One of the stranger concepts in modern astronomy is Dark Matter. Developed to explain certain discrepancies in the motions of stars within galaxies, it says that there must be a significant mass of material distributed widely through and around galaxies which we cannot detect from here on Earth – it’s “dark”. There is another theory, though, called Modified Newtonian Dynamics (MOND). The idea is that Newton’s laws of gravity, accurate and reliable as they are, are only useable within a range of conditions that we consider normal. Albert Einstein had already offered an alternative physics which continued to work at extremely high speeds and masses, and MOND suggests a similar change for extremely long distances.

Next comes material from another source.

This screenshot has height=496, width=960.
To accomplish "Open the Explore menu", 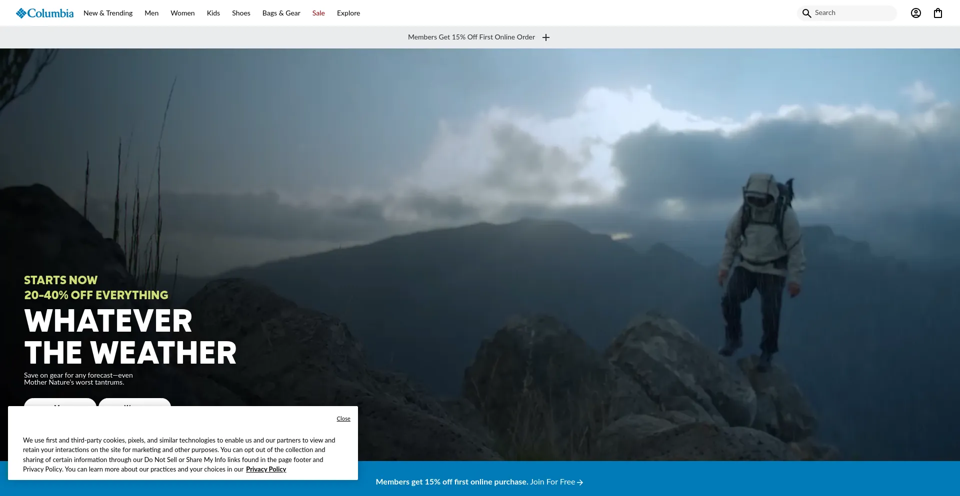I will tap(349, 13).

As we all know, under Newtonian physics, gravity follows an inverse square law, meaning that if you double the distance between the centres of gravity of two objects, the gravitational attraction becomes only a quarter as strong. This makes sense because it’s based on simple geometry and applies to anything dispersing through 3D space. The light from a star, for example, also appears a quarter as bright if you double your viewing distance. But MOND suggests that the weakening might happen slightly more slowly than this so that as the distances get really high (hundreds of thousands of light years, for example) then the gravitational attraction will be a lot stronger than you would otherwise have predicted.

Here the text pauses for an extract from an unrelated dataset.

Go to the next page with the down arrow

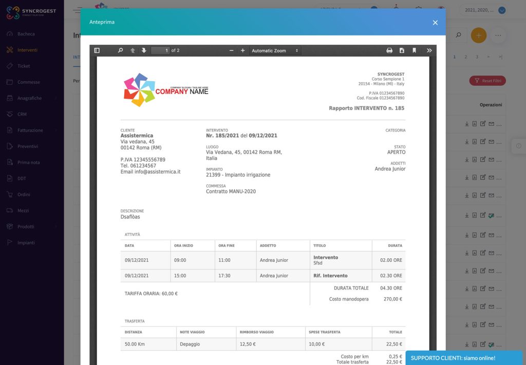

The problem with MOND is not that it doesn’t make sense, or that the maths don’t work out – they do. Rather, when the predictions of theory are compared with what we actually see through our telescopes, Dark Matter consistently matches up better than MOND. As the evidence accumulates, Dark Matter becomes more and more entrenched as the accepted explanation, and MOND finds itself with fewer and fewer supporters.

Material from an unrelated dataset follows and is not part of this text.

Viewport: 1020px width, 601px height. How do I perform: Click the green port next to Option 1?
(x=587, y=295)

Still, all is not lost for MOND because the underdog theory has now gotten a boost: using MOND-based models, and assuming no dark matter whatever, astronomers have successfully predicted the orbital speeds of stars in 15 faint dwarf galaxies that hover around the nearby Andromeda spiral galaxy. MOND can already explain galaxies that spin like the Milky Way — not surprisingly, since the theory was invented to do just that. But this is its first test in galaxies that aren’t spinning as a whole, but whose individual stars are instead following their own random orbits. MOND predicted how fast those stars should be moving, and, says Stacy McGaugh of Case Western Reserve University, lead author of a paper on the predictions, “It’s spot-on.”
So while the evidence is increasingly stacked against MOND, it’s still in for a fighting chance!